[Extracted records]
▬▬▬▬▬▬
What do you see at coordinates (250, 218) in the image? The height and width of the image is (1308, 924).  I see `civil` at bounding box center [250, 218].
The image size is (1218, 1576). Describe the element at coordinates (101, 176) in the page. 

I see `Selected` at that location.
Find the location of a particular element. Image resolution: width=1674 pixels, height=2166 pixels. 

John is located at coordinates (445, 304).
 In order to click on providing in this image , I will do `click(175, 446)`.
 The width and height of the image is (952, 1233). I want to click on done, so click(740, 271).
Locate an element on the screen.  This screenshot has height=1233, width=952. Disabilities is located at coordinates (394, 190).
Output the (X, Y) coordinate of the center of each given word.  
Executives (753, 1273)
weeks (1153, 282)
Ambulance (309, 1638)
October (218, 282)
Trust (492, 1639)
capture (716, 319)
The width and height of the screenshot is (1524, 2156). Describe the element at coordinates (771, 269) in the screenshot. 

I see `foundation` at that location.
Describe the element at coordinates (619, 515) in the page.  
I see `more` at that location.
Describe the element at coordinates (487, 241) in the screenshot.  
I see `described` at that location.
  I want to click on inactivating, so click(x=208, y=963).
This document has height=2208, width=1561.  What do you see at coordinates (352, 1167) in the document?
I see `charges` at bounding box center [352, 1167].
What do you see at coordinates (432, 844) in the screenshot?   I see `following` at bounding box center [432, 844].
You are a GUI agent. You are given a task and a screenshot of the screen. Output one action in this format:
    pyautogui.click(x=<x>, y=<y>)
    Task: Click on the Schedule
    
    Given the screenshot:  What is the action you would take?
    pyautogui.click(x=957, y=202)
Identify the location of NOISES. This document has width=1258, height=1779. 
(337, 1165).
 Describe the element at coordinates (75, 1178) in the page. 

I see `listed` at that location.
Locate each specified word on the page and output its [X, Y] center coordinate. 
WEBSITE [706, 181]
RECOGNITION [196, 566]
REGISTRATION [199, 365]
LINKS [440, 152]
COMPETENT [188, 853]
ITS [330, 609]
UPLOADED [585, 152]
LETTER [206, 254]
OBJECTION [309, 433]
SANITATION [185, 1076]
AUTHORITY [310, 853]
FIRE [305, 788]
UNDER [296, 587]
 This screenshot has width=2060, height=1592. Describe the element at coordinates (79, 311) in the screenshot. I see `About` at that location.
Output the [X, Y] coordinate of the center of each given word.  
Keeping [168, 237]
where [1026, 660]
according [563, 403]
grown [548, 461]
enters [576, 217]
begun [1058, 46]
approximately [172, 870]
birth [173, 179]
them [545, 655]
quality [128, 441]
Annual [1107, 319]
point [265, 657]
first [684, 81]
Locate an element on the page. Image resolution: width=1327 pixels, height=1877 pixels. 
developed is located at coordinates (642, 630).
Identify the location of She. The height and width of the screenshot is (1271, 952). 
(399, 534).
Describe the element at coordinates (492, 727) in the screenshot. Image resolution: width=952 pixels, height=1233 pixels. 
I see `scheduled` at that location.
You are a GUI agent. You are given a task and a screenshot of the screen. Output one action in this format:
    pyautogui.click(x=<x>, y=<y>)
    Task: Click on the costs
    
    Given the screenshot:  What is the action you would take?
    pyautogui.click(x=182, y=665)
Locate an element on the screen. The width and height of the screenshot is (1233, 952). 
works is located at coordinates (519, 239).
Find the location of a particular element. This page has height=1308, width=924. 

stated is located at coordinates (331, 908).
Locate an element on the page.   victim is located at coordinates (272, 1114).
▬▬▬▬▬▬
Switch every "GUI agent" in the items above to "screen assistant" and leave everything else as it is.

■ Finished answer ■
What do you see at coordinates (250, 218) in the image? The height and width of the image is (1308, 924).  I see `civil` at bounding box center [250, 218].
The image size is (1218, 1576). Describe the element at coordinates (101, 176) in the page. 

I see `Selected` at that location.
Find the location of a particular element. Image resolution: width=1674 pixels, height=2166 pixels. 

John is located at coordinates (445, 304).
 In order to click on providing in this image , I will do `click(175, 446)`.
 The width and height of the image is (952, 1233). I want to click on done, so click(740, 271).
Locate an element on the screen.  This screenshot has height=1233, width=952. Disabilities is located at coordinates (394, 190).
Output the (X, Y) coordinate of the center of each given word.  
Executives (753, 1273)
weeks (1153, 282)
Ambulance (309, 1638)
October (218, 282)
Trust (492, 1639)
capture (716, 319)
The width and height of the screenshot is (1524, 2156). Describe the element at coordinates (771, 269) in the screenshot. 

I see `foundation` at that location.
Describe the element at coordinates (619, 515) in the page.  
I see `more` at that location.
Describe the element at coordinates (487, 241) in the screenshot.  
I see `described` at that location.
  I want to click on inactivating, so click(x=208, y=963).
This document has height=2208, width=1561.  What do you see at coordinates (352, 1167) in the document?
I see `charges` at bounding box center [352, 1167].
What do you see at coordinates (432, 844) in the screenshot?   I see `following` at bounding box center [432, 844].
You are a screen assistant. You are given a task and a screenshot of the screen. Output one action in this format:
    pyautogui.click(x=<x>, y=<y>)
    Task: Click on the Schedule
    
    Given the screenshot:  What is the action you would take?
    pyautogui.click(x=957, y=202)
Identify the location of NOISES. This document has width=1258, height=1779. 
(337, 1165).
 Describe the element at coordinates (75, 1178) in the page. 

I see `listed` at that location.
Locate each specified word on the page and output its [X, Y] center coordinate. 
WEBSITE [706, 181]
RECOGNITION [196, 566]
REGISTRATION [199, 365]
LINKS [440, 152]
COMPETENT [188, 853]
ITS [330, 609]
UPLOADED [585, 152]
LETTER [206, 254]
OBJECTION [309, 433]
SANITATION [185, 1076]
AUTHORITY [310, 853]
FIRE [305, 788]
UNDER [296, 587]
 This screenshot has width=2060, height=1592. Describe the element at coordinates (79, 311) in the screenshot. I see `About` at that location.
Output the [X, Y] coordinate of the center of each given word.  
Keeping [168, 237]
where [1026, 660]
according [563, 403]
grown [548, 461]
enters [576, 217]
begun [1058, 46]
approximately [172, 870]
birth [173, 179]
them [545, 655]
quality [128, 441]
Annual [1107, 319]
point [265, 657]
first [684, 81]
Locate an element on the page. Image resolution: width=1327 pixels, height=1877 pixels. 
developed is located at coordinates (642, 630).
Identify the location of She. The height and width of the screenshot is (1271, 952). 
(399, 534).
Describe the element at coordinates (492, 727) in the screenshot. Image resolution: width=952 pixels, height=1233 pixels. 
I see `scheduled` at that location.
You are a screen assistant. You are given a task and a screenshot of the screen. Output one action in this format:
    pyautogui.click(x=<x>, y=<y>)
    Task: Click on the costs
    
    Given the screenshot:  What is the action you would take?
    pyautogui.click(x=182, y=665)
Locate an element on the screen. The width and height of the screenshot is (1233, 952). 
works is located at coordinates (519, 239).
Find the location of a particular element. This page has height=1308, width=924. 

stated is located at coordinates (331, 908).
Locate an element on the page.   victim is located at coordinates (272, 1114).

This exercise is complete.